Run Map Reduce WordCount Example on HDInsight using PowerShell
Create Hadoop Cluster of HDInsight in Microsoft Azure portal, First open Microsoft azure portal using your active subscription, Click on New and in Data Service menu there is option of HDInsight in that Click on Hadoop option. Than shown in below screenshot enter cluster name, select cluster size and enter password (Password should be combination of numeric character both lower case and upper case with special character), Select Storage account name which u already created for Hadoop and click on create HDInsight cluster button it will take 10 to 15 minutes to successfully run the Hadoop cluster.

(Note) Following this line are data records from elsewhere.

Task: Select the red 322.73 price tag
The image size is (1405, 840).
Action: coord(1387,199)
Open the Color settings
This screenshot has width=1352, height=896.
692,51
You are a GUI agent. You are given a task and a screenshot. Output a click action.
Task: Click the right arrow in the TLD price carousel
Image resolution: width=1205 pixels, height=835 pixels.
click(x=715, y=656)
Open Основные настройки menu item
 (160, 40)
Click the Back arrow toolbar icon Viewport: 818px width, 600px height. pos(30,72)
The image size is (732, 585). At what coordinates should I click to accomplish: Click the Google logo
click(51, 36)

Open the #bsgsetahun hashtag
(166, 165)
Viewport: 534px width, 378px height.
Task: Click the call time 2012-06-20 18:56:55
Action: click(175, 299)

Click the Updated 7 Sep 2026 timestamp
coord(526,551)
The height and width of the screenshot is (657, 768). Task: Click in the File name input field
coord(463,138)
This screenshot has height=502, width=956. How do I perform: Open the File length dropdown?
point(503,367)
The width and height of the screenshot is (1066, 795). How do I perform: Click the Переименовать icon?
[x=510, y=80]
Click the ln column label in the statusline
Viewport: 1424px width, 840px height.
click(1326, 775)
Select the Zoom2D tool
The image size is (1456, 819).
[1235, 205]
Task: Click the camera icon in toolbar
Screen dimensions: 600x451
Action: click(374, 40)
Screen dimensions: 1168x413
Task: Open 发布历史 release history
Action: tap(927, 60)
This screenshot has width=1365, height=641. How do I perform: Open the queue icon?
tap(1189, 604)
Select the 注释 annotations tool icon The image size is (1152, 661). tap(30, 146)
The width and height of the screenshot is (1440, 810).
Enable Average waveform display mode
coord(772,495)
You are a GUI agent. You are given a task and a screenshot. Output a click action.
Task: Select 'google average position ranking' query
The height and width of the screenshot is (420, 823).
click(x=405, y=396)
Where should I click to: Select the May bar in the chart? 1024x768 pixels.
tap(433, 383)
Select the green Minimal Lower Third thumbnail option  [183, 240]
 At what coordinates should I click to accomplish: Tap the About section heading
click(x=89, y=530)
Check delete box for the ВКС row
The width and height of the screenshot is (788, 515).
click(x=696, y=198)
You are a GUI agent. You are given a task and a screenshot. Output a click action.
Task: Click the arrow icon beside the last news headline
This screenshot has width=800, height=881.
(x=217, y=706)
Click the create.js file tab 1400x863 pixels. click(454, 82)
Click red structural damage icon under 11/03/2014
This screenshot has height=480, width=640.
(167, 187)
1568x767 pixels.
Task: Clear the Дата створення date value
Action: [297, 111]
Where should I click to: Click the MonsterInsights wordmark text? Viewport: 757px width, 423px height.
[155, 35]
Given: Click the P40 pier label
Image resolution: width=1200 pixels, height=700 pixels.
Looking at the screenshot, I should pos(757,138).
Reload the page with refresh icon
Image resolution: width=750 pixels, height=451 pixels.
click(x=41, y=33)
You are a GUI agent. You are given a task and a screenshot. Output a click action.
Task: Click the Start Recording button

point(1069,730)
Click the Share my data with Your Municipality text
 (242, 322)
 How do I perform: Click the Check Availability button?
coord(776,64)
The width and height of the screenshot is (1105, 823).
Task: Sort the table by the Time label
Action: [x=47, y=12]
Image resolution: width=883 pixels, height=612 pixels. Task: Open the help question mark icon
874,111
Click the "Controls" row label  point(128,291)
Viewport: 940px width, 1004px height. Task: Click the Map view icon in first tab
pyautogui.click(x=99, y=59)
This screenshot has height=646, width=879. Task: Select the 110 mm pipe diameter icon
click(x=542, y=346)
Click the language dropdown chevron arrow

After successfully run the Hadoop cluster status will be shown Running shown on below screenshot.
[
](resources/25120.22.jpg)
Add-AzureAccount
Than Click on new ps1 file enter following powershell commands in that we are accessing Hadoop cluster we are running Map Reduce Job on davinci.txt novel to count word instance using wordcount class.
Editor – Untitled1.ps1
$ClusterName = “hdi0102”
# Define the Mapreduce job
$WordCountJobDefinition = New-AzureHDInsightMapReduceJobDefinition `
-JarFile “wasb:///example/jars/Hadoop-examples.jar” `
-ClassName “wordcount” `
-Arguments “wasb:///example/data/Gutenberg/davinci.txt”, `
“wasb:///example/data/WordCountOutput”
# Submit the Job
$WordCountJob = start-AzureHDInsightJob `
-Cluster $ClusterName `
-JobDefinition $WordCountJobDefinition
Wait-AzureHDInsightJob `
-Job $WordCountJob `
-waitTimeoutSeconds 3600
# Get the Job Output
Get-AzureHDInsightJobOutput `
-Cluster $clustername `
-JobId $WordCountJob JobId `
-standardError
THAN RUN the ps1 file.
TO GET THE DATA of output click on another .ps1 file and apply following powershell commands in that we are accessing that storage account by storage name and access key and fetching the resultant data of wordcount, the output file name is part-r-00000
Untitled2.ps1
mkdir \Tutorials
cd \Tutorials
$StorageAccountName = “hadoopstorage”
$ContainerName = “hdi0102”
# Create the Storage account context object
$StorageAccountKey = Get-AzureStorageKey $StorageAccountName | %{ $_.Primary }
$StorageContext = New-AzureStorageContext
-StorageAccountName $StorageAccountName
-StorageAccountKey $StorageAccountKey
#Download the job output to the workstation
Get-AzureStorageBlobContent
-Context $StorageContext -Force
-Container $ContainerName
-Blob example/data/WordCountOutput/part-r-00000
Cat ./example/data/WordCountOutput/part-r-00000 | Findstr “there”|
RUN THE untitled2.ps1 file after that we can fetch all resultant data in Excel Sheet for that
Open Excel – Click on PowerQuery Menu
Click on From OtherSources
Click on From HDInsight
Enter Account Name (Storage Account)-
Enter Account Key –
Now Right Side Navigator Run and it will fetch all the data in excel sheet.